__DATA RECORDS__.
• • •

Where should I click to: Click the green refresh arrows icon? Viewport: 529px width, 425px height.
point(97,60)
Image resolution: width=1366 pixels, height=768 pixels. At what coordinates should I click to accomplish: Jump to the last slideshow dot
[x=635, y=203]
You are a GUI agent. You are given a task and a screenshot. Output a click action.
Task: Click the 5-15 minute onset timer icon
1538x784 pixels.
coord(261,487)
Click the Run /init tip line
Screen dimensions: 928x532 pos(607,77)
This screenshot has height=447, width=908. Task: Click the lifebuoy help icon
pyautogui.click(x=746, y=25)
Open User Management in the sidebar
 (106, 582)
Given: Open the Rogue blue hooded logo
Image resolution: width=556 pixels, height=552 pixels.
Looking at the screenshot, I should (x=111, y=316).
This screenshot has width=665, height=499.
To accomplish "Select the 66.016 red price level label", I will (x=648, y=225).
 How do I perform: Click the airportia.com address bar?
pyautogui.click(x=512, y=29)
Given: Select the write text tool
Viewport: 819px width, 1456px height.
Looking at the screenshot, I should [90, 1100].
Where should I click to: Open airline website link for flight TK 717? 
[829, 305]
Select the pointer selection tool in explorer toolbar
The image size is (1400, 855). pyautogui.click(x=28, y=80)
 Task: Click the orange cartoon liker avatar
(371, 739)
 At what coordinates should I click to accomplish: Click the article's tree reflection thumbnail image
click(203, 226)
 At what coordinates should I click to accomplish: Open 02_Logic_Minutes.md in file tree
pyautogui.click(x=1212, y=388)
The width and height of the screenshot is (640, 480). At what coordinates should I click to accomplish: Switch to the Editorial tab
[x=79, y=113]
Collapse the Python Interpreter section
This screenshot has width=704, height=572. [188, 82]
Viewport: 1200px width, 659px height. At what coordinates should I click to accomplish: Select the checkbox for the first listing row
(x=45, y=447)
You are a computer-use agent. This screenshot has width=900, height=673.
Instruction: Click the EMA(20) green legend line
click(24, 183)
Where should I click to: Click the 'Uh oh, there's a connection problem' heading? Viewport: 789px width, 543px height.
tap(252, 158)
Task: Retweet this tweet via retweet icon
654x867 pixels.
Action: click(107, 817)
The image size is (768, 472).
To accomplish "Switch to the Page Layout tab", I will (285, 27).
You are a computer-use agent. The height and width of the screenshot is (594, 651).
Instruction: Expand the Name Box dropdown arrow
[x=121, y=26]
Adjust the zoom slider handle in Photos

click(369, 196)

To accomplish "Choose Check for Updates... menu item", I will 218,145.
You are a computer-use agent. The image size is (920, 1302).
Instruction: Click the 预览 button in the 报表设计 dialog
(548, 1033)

• • •

__PROBLEM__.
A complete answer gives every line of the data that includes "computer".

__EXERCISE ANSWER__.
You are a computer-use agent. This screenshot has width=900, height=673.
You are a computer-use agent. The height and width of the screenshot is (594, 651).
You are a computer-use agent. The image size is (920, 1302).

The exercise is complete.